§ **WORK TO BE COMPLETED**:
Show each line of the data in which the word "icon" appears.

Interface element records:
______

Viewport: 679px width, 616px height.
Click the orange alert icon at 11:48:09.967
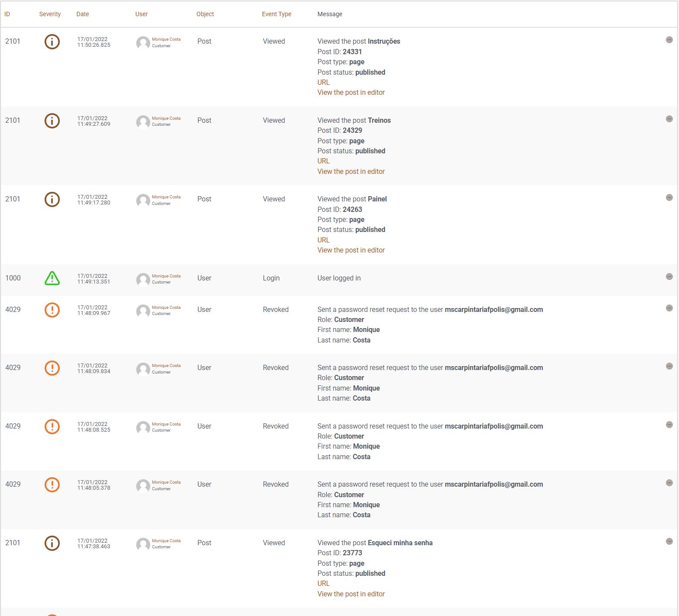52,310
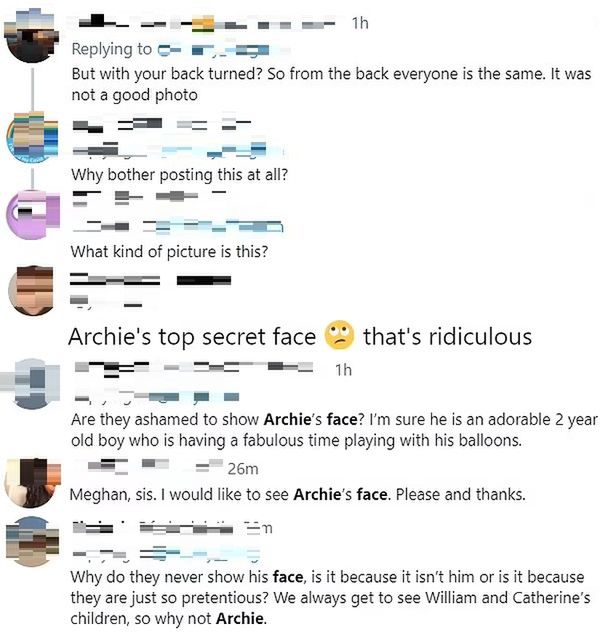The width and height of the screenshot is (601, 635).
Task: Open the 1h timestamp above "Are they ashamed"
Action: click(343, 370)
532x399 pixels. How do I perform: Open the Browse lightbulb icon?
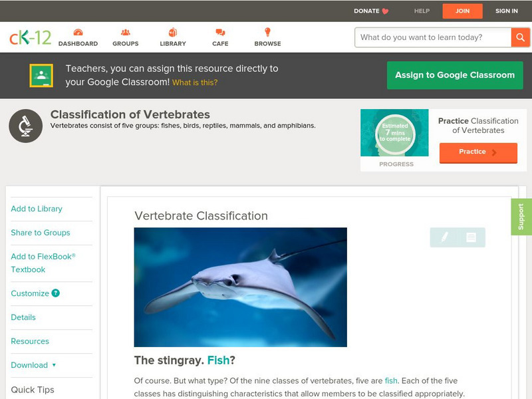pos(268,32)
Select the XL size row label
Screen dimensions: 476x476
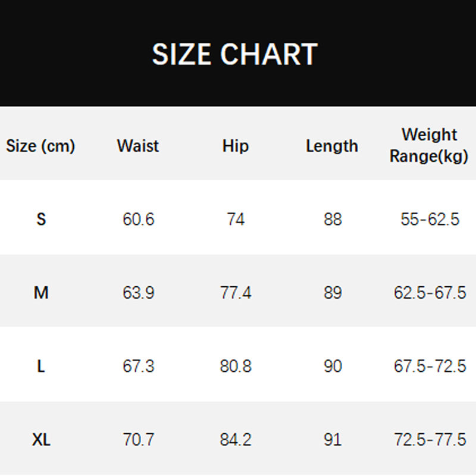pos(41,440)
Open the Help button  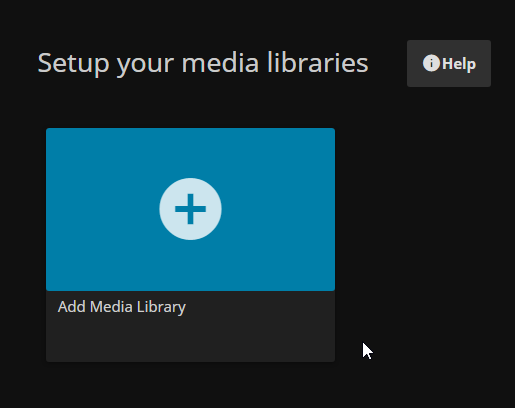(449, 63)
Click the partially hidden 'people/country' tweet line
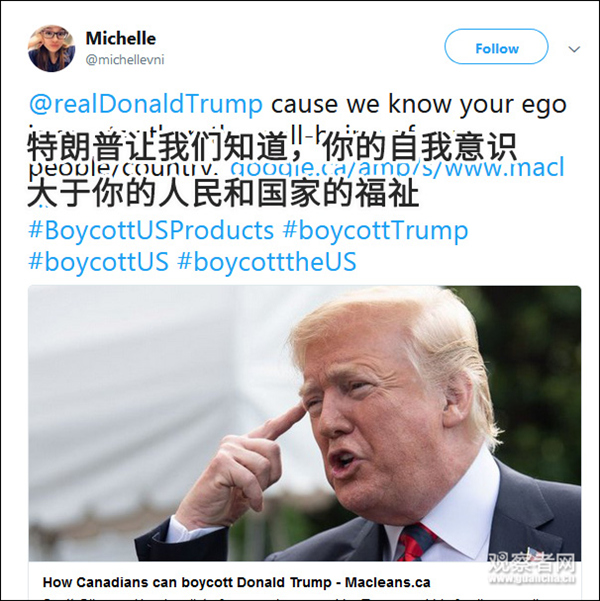Image resolution: width=600 pixels, height=601 pixels. [x=125, y=170]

______

§ **CORRECT ANSWER**:
Click the orange alert icon at 11:48:09.967
532x399 pixels. How do I perform: Open the Browse lightbulb icon?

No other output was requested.